During a trip to London, Maureen begins to receive a series of mysterious texts messages from an unknown caller. What at first seems like a stalker entwines Maureen in a dangerous guessing game and the suggestion is that the spirit world might have caught up with technology. After all, “abstract photography was first done by spiritualists”, comments a helpful YouTube video. With her head almost permanently bowed to look at her iPhone, Maureen is communicating constantly with another world that isn’t really there. Assayas nimbly suggests that our distractions have the potential to haunt us as much as displeased spirits. However, as Personal Shopper progresses a rather predictable series of twists almost drain the story of interest. There are many moments that simply don’t make sense and some elisions which might have been inept storytelling or might hide deeper alternative possibilities.

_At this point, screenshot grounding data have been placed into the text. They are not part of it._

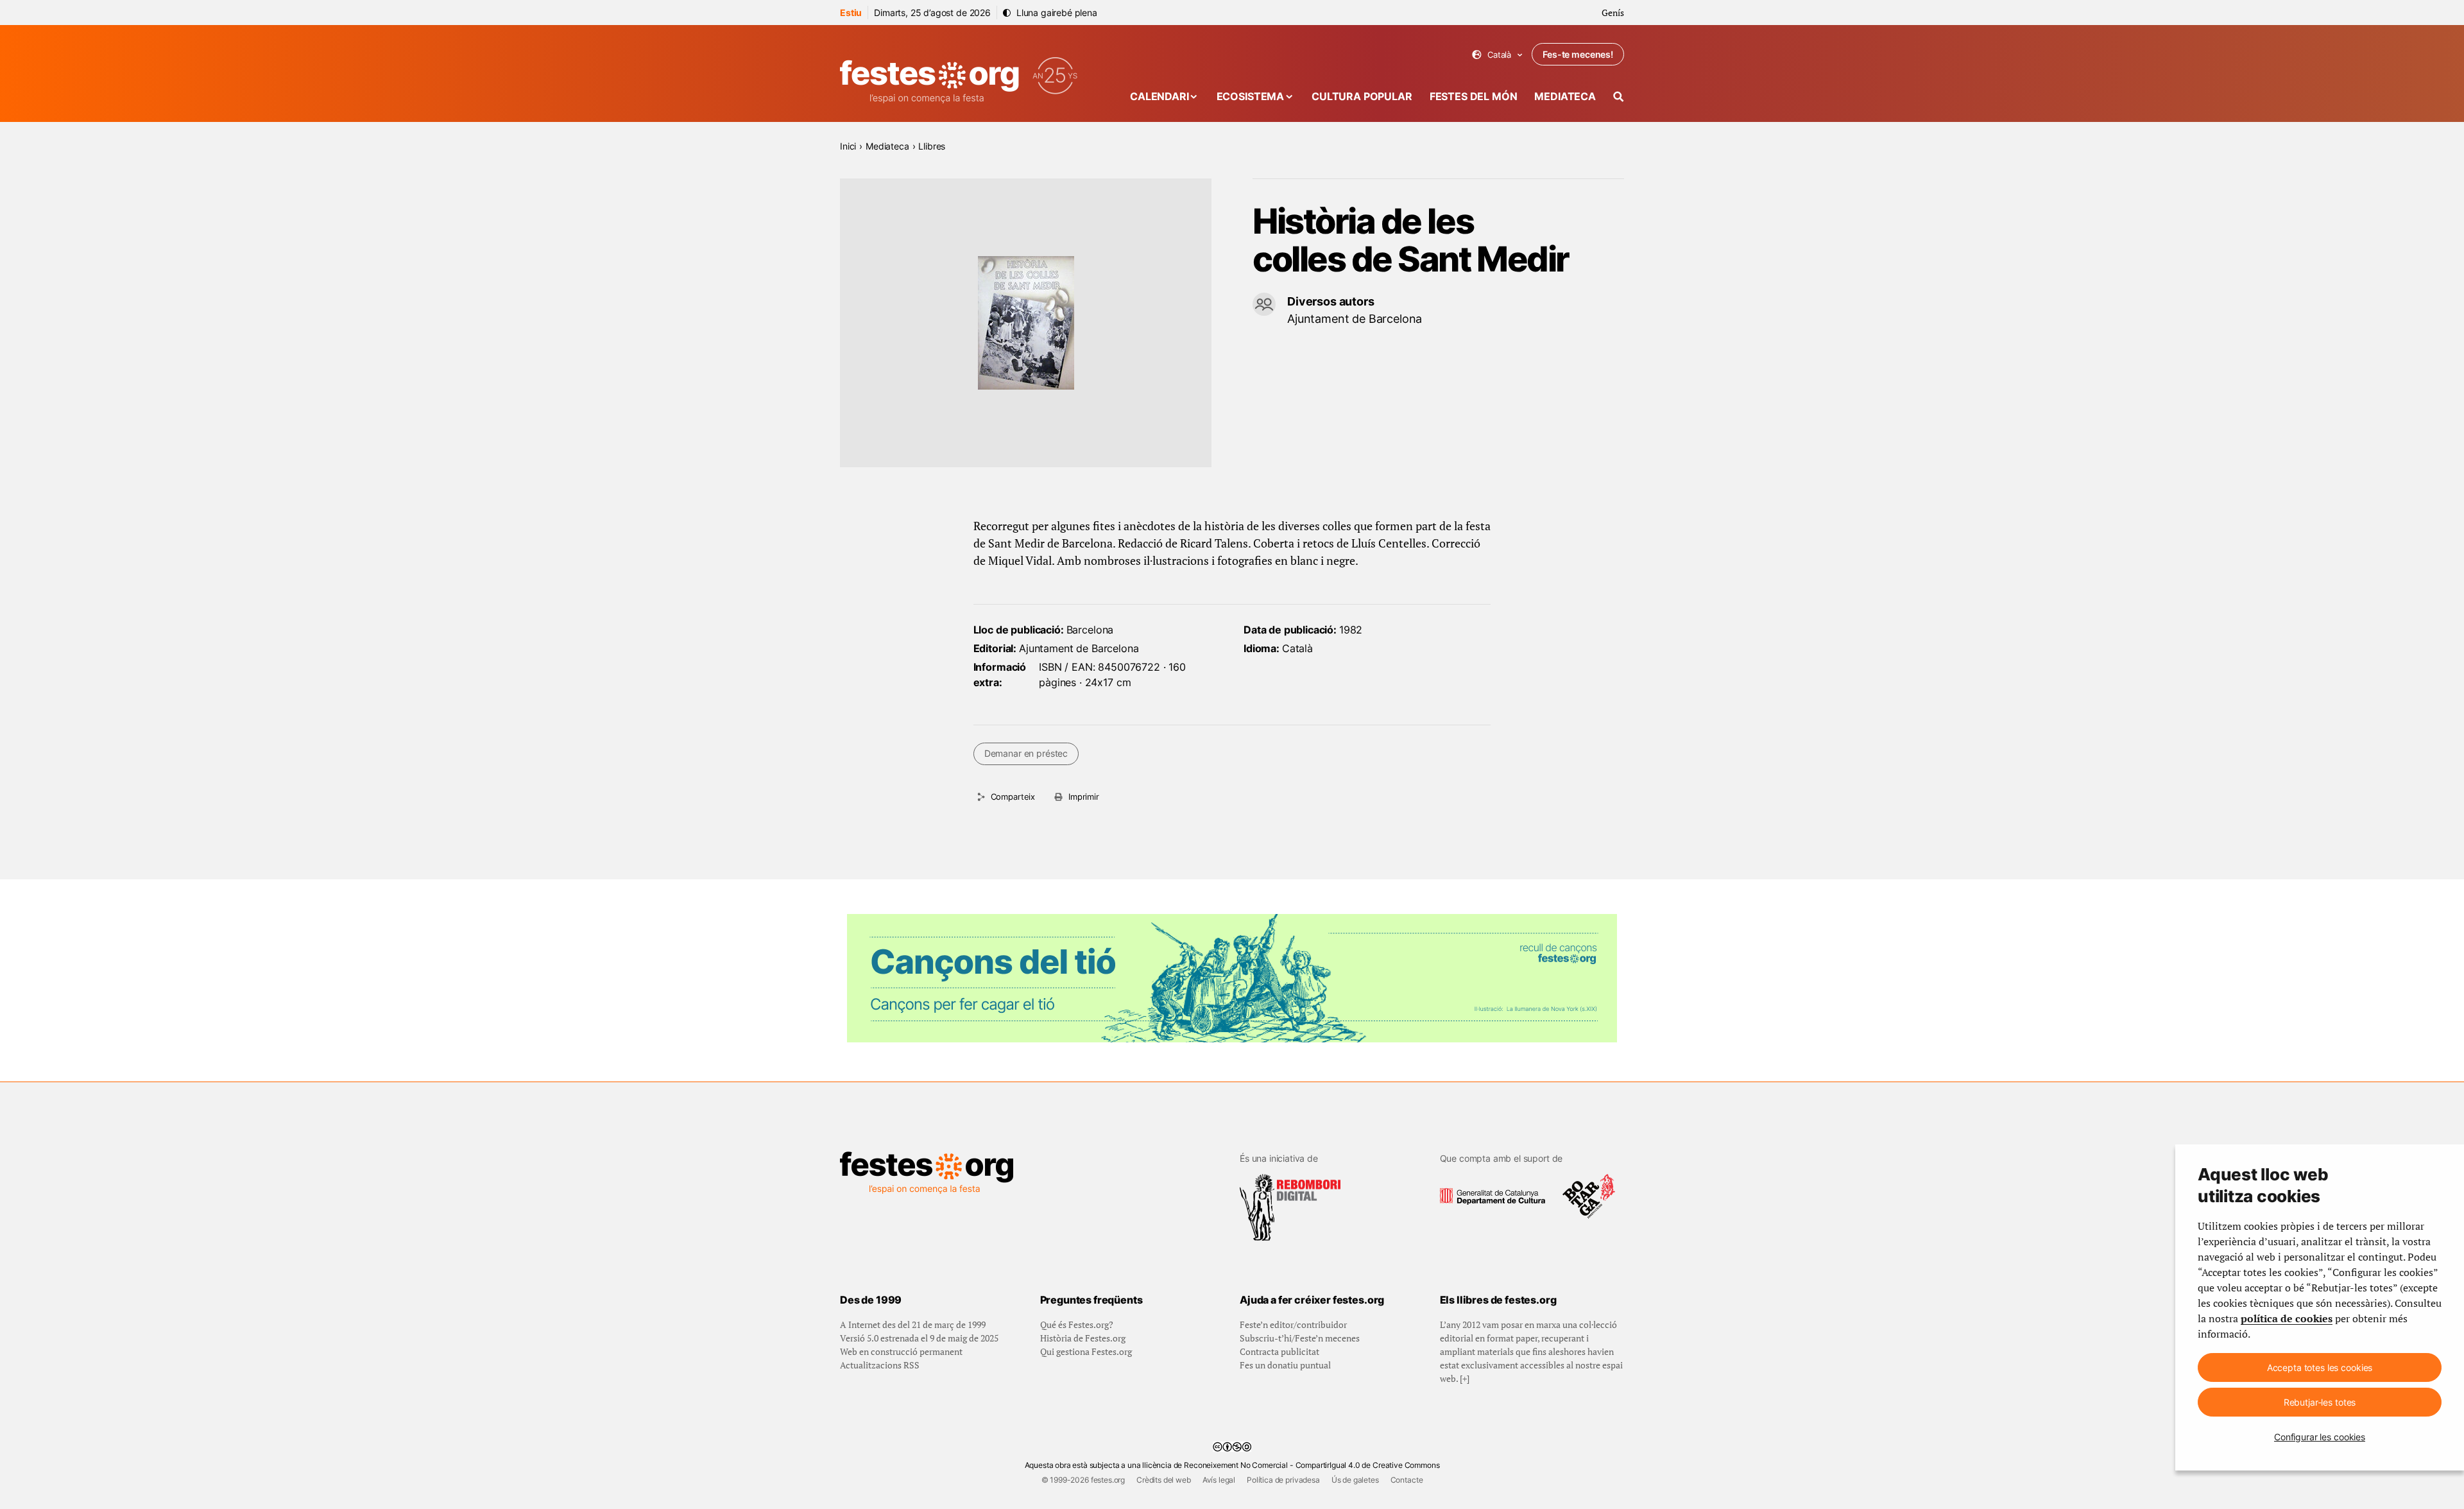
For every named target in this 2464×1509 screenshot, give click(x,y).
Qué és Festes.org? (1076, 1324)
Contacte (1406, 1480)
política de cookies (2286, 1318)
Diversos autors (1330, 301)
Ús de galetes (1355, 1480)
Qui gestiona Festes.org (1086, 1351)
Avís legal (1218, 1480)
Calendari (1159, 96)
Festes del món (1474, 96)
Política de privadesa (1283, 1480)
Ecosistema (1250, 96)
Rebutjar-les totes (2320, 1402)
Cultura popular (1362, 96)
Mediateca (1565, 96)
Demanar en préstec (1026, 753)
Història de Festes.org (1082, 1338)
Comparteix (1013, 796)
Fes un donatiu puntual (1285, 1365)
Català (1497, 55)
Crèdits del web (1163, 1480)
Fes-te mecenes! (1578, 54)
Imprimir (1083, 796)
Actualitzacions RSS (880, 1365)
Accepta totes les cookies (2320, 1367)
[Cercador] (1618, 96)
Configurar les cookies (2319, 1436)
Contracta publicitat (1279, 1351)
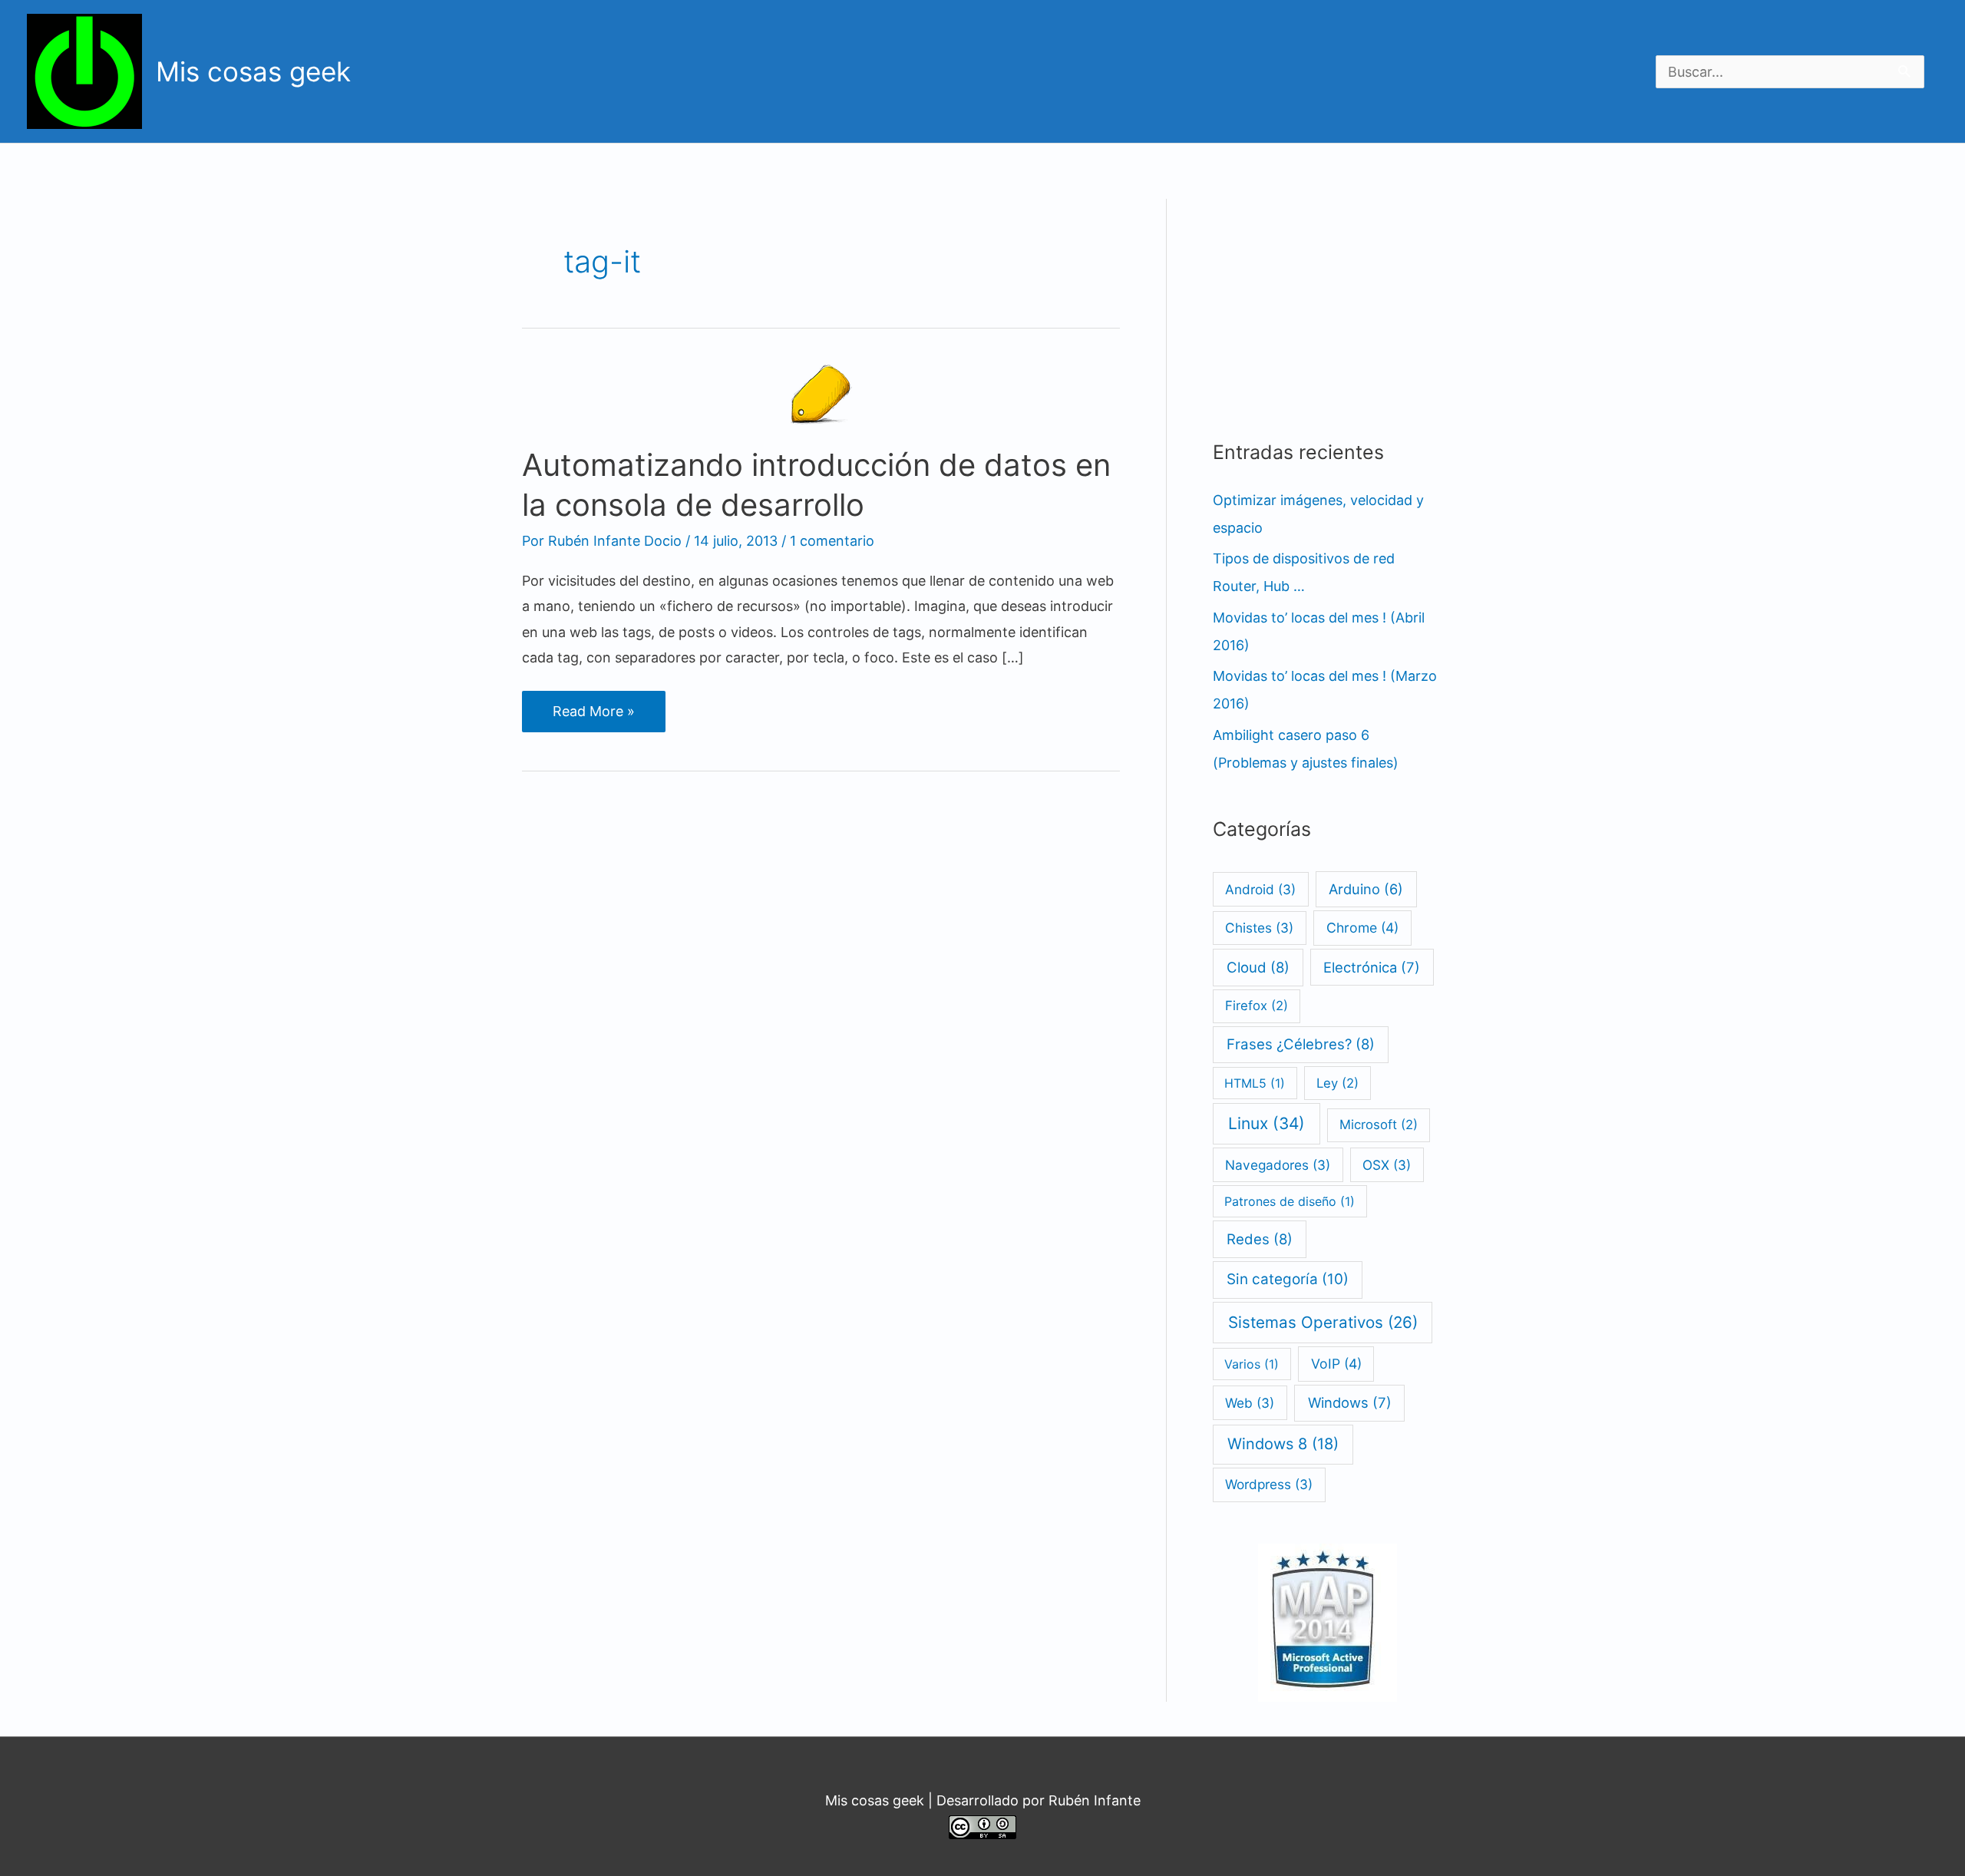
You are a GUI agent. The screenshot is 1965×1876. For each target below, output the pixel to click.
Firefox (1256, 1005)
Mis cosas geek (253, 71)
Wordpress (1269, 1484)
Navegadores (1277, 1165)
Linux (1266, 1123)
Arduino (1366, 888)
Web (1249, 1403)
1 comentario (832, 541)
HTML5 (1254, 1083)
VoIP (1336, 1364)
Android (1260, 889)
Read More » (602, 717)
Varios (1251, 1364)
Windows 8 (1283, 1444)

It would be impossible to expand on the above without some serious spoilers, so let’s leave that there. Stewart, meanwhile, is wonderful. Her fidgety, sniffling, hair-touching persona infuriates some, but here it fits with the character and she’s fantastic at projecting a “fuck you” insouciance and a fragility at exactly the same time – although during one particular extended scene someone really should have given her a tissue and told her to blow her nose. The belief in spiritualism is taken soberly and there are few sceptics in the movie: it’s as similarly straight-faced as Clint Eastwood’s Hereafter. Of course, it’s all very daft and could shatter like a glass that has been held in the air by ghostly forces, but there’s enough strangeness here to beguile the curious.